Keesokan harinya Ashila menemui Keisya di sungai itu. Namun yang terjadi bukanlah Ashila yang menemui Keisha tetapi Ashilalah yang menunggu. Dia menunggu hingga petang datang, tak ada seorang pun yang ia temui termasuk Keisya. Yang ada hanyalah petani yang ia lihat setiap hari, apabila ia berkunjung ke tempat itu. Setiap hari Ashila mengunjungi tempat itu untuk menemui Keisya, tetapi yang terjdi hanyalah sama dengan hari-hari sebelumnya. Apabila mentari akan terbenam ia pun kembali ke rumah.
Suatu hari di saat ia berkunjung ke tempat itu, ada seorang petani yang datang menghampirinya.
“Sedang apa di sini Nak? Bapak sering melihatmu ke tempat ini sendiri” tanya petani itu.
“Saya sedang menunggu teman saya Pak, dulu dia sering mengajak saya ke tempat ini untuk mengambil bunga itu.” jawabnya
“Tapi kok aneh sekali ya, sudah lama tidak ada yang berani ke tempat ini. Hanya kamu yang berani mengunjungi tempat ini sendirian, dan itu kamu lakukan setiap hari.” kata bapak itu.
“Jadi tidak ada yang berkunjung ke sini Pak? Sebulan yang lalu saya sering kesini bersama teman saya. Apa Bapak tak melihatnya?” Ashila pun bertanya-tanya apa maksud bapak ini.
“Kamu sering berkunjung ke sini sendirian, Bapak tidak pernah melihatmu bersama temanmu.” jawab petani itu dengan heran.
“Apa Bapak tidak mengenal gadis kecil yang bersama saya? namanya Keisya.” tanyanya.
“Apa? Keisya gadis kecil itu? Dia sudah meninggal 50 hari yang lalu, dia meninggal karena terjatuh di sungai mati ini. Memang banyak yang menduga gadis tersebut mengunjungi tempat ini karena ingin mengambil bunga itu” cerita bapak itu.

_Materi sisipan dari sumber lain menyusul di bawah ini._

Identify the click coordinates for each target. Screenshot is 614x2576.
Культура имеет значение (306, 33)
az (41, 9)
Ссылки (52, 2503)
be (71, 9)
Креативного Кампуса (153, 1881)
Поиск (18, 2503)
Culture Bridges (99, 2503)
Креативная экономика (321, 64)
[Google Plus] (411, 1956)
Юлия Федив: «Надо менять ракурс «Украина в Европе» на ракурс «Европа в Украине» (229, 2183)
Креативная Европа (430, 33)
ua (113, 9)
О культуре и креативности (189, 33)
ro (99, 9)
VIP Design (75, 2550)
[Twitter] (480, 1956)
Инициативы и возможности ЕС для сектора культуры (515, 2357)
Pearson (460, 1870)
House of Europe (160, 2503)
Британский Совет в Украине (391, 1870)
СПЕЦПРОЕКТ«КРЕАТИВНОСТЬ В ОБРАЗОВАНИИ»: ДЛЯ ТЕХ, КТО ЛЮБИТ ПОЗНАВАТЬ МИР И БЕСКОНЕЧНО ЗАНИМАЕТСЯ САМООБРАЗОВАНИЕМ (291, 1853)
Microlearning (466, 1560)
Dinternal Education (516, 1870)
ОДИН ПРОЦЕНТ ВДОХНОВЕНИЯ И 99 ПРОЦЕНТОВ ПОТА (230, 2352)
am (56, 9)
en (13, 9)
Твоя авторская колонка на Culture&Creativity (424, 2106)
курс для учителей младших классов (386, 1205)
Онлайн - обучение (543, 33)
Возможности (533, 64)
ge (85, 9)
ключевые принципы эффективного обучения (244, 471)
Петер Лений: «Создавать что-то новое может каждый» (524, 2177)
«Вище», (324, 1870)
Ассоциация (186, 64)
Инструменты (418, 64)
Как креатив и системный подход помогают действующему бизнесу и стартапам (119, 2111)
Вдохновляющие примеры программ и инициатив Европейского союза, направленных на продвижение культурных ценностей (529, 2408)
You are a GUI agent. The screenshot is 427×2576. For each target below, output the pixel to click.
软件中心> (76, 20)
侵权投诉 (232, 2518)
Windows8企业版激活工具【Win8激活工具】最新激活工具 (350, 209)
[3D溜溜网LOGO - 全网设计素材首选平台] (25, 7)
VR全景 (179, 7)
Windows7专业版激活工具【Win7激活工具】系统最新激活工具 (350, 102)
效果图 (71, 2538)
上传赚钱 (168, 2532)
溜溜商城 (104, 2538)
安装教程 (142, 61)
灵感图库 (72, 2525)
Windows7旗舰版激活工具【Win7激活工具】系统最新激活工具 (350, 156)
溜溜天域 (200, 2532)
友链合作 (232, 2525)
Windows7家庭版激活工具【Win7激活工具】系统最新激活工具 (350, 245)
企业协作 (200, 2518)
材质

Astagfirullah, lalu siapa yang sering aku lihat? Siapa yang sering bermain denganku? Apa benar ia telah tiada.” tanya hatinya.
Sambil tercengang, Ashila menangis mendengar cerita petani tadi. Dia mersa sedih juga merinding dengan kejadian itu. Terlihat tanah yang terkikis seperti bekas orang terjatuh dan sebuah sandal yang tersisa di situ, namun hal itu baru disadarinya. Kelopak bunga yang selalu ia petik bersama Keisya pun berjatuhan seakan merasakan dukanya.